Experimental evaluation of the usefulness of 201Tl-chloride scintigraphy for monitoring radiotherapeutic effects.

The level of Na(+)-K+ adenosine triphosphatase (ATPase) has been demonstrated to be correlated with tumour growth potential, and accelerated active transport of K+ carried out by Na(+)-K+ ATPase is said to be a trigger of 201Tl affinity for malignant tumour cells. Therefore, 201Tl scintigraphy appears to be a good indicator for evaluation of changes of tumour proliferative potential after treatment. In the present study, the usefulness of 201Tl scintigraphy for monitoring radiotherapeutic effects was evaluated in VX-2 tumours irradiated with variable doses (10-40 Gy of radiation).
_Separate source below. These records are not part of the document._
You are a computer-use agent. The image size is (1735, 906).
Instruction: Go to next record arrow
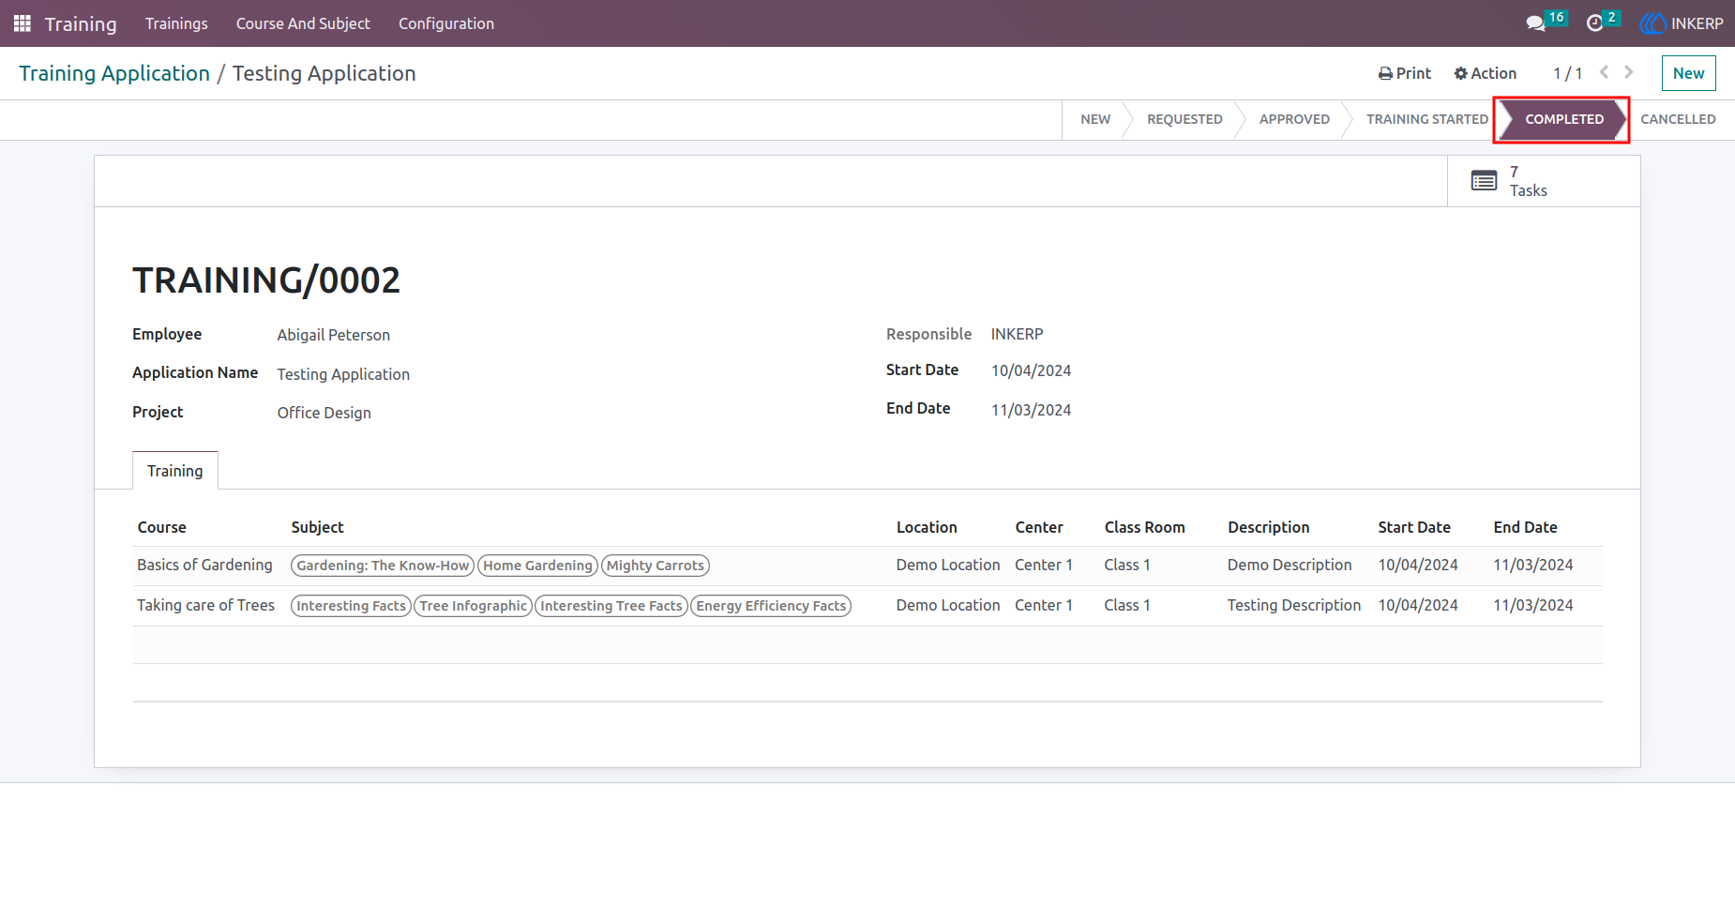(x=1629, y=72)
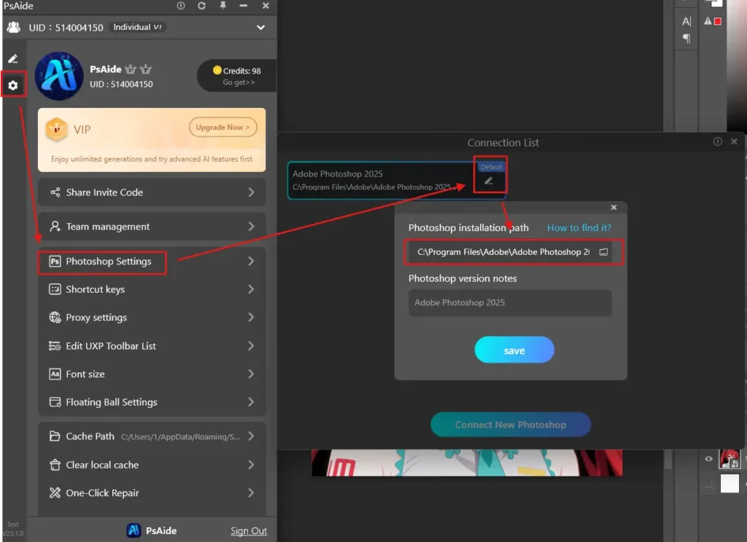Pin the PsAide panel with the pin icon

tap(222, 6)
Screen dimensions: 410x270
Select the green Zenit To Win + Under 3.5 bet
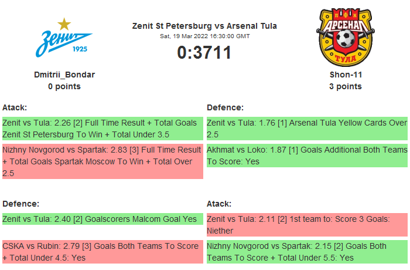click(103, 129)
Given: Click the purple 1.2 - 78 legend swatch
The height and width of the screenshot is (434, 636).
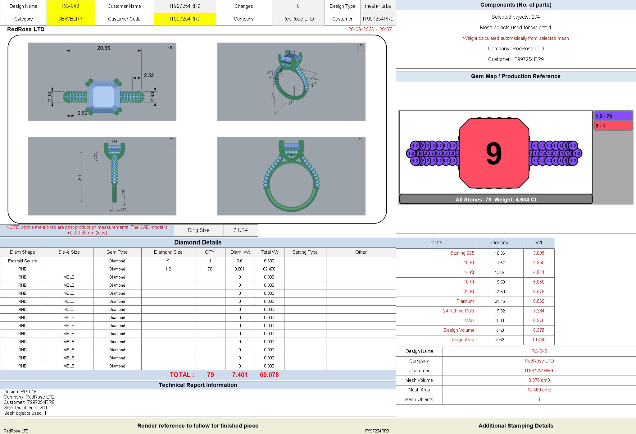Looking at the screenshot, I should click(x=613, y=116).
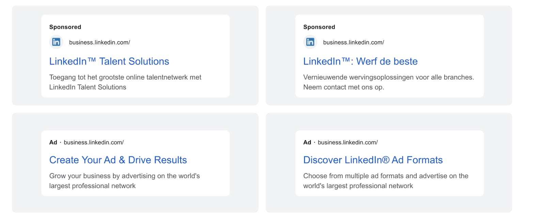
Task: Click the gray 'LinkedIn Talent Solutions' description text
Action: tap(88, 87)

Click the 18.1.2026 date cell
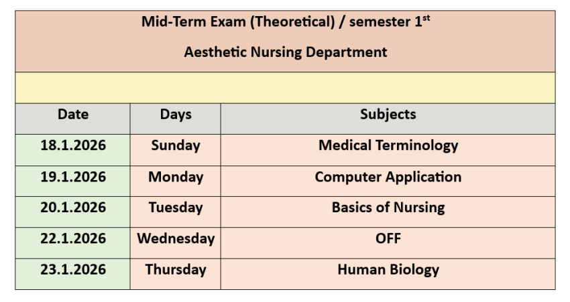(73, 145)
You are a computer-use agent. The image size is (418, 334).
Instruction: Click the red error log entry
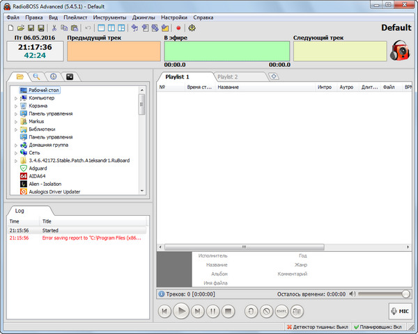[91, 237]
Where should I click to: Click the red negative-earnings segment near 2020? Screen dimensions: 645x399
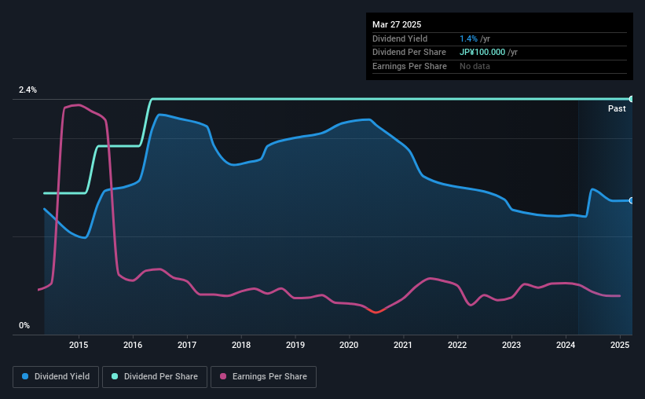376,311
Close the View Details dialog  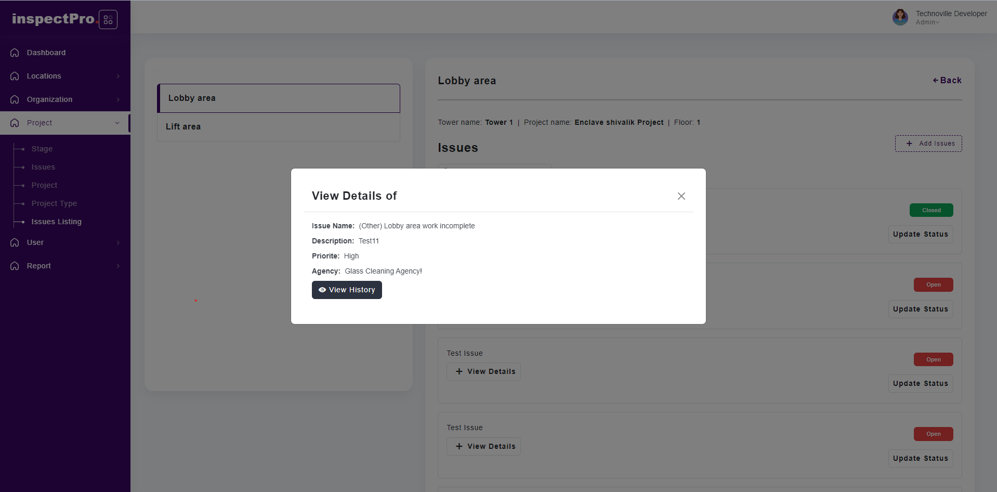point(681,196)
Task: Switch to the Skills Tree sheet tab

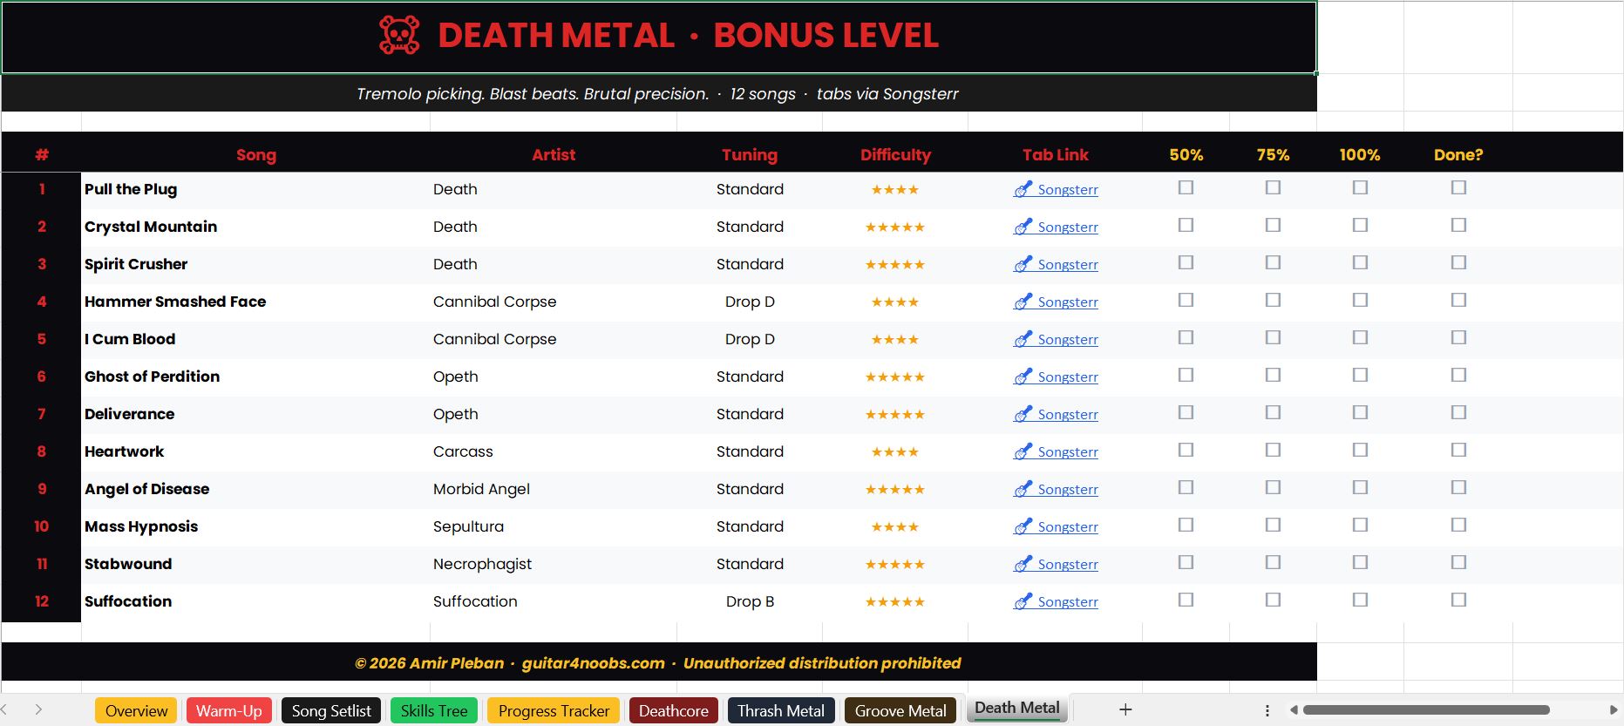Action: [x=434, y=711]
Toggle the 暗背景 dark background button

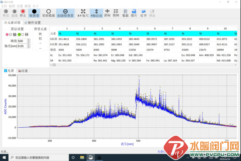coord(34,13)
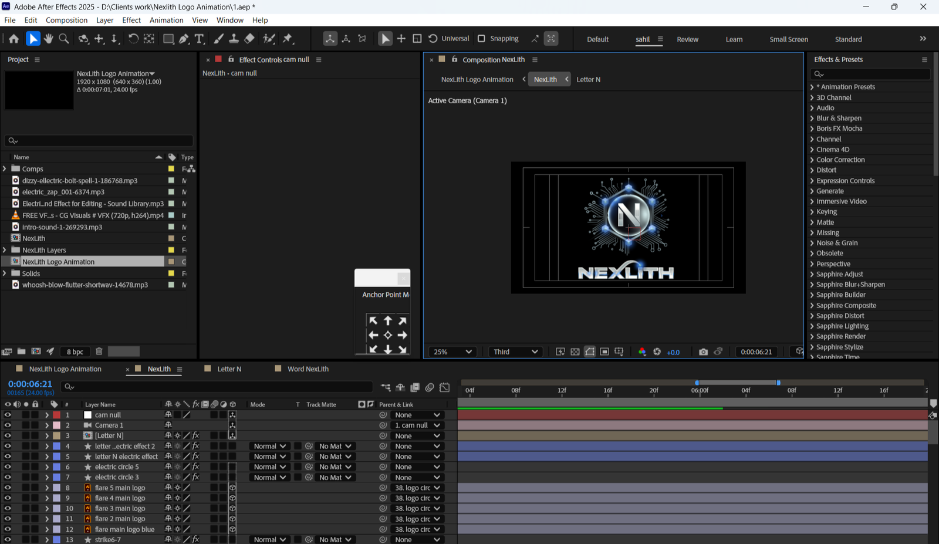939x544 pixels.
Task: Click the 8 bpc color depth button
Action: [x=75, y=352]
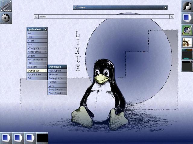The image size is (193, 144).
Task: Click the inactive xterm window title bar
Action: click(x=103, y=17)
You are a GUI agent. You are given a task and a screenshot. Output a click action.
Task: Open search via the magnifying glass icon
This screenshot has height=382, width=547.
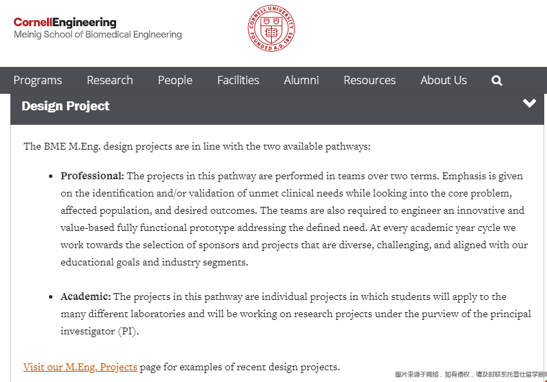(497, 81)
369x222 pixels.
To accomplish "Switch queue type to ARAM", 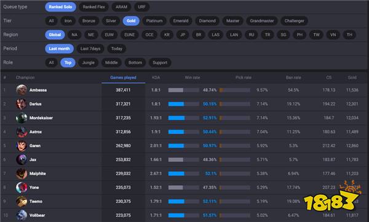I will (121, 7).
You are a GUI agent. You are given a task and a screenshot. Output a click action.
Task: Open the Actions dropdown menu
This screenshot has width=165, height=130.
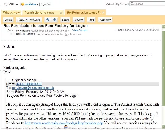[105, 20]
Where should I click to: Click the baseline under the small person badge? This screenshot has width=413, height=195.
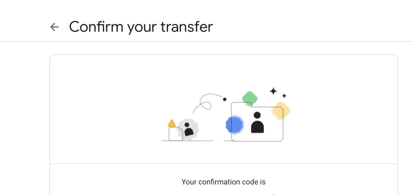pyautogui.click(x=187, y=141)
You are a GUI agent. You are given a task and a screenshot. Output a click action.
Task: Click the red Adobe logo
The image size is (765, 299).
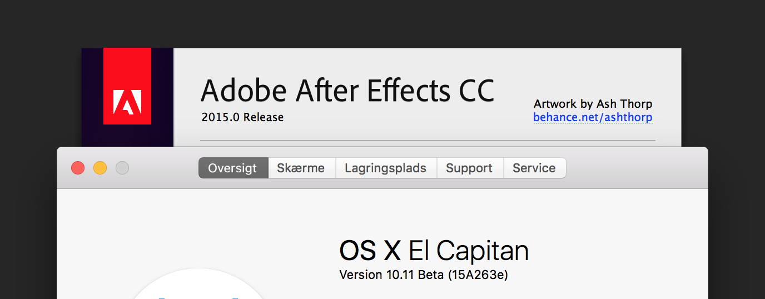coord(127,86)
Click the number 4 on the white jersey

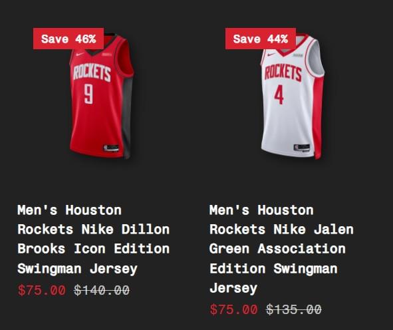click(x=279, y=95)
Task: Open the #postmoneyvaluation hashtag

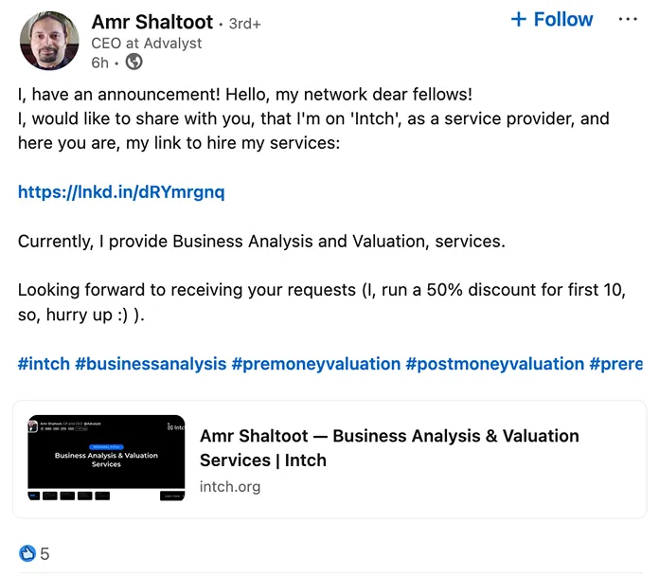Action: (494, 364)
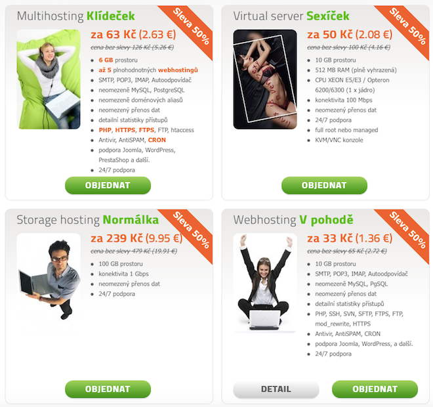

Changes in 201Tl uptake were compared with tumour growth, and 201Tl uptake on day 7 after irradiation was compared with tumour bromodeoxyuridine (BrdU) uptake, which reflects DNA synthesis. All the treated tumours showed dose-dependent diminished 201Tl uptake, accompanied by either dose-dependent tumour growth delay or tumour regression/resolution. The diminished 201Tl uptake had already appeared on day 7 after irradiation, accompanied by diminished BrdU uptake, although, at this time, the tumour volumes were increased, or were not significantly decreased compared to pre-irradiation. Moreover, the 20 Gy tumours demonstrated two different tumour growth patterns, each accompanied by a different degree of reduction of 201Tl uptake. These findings suggest that the degree of reduction of tumour 201Tl uptake following irradiation can reflect the degree of suppressed proliferative activity in the treated tumours, and that assessment of altered 201Tl uptake at a relatively early time following irradiation allows prediction of subsequent tumour growth, regardless of the tumour volume.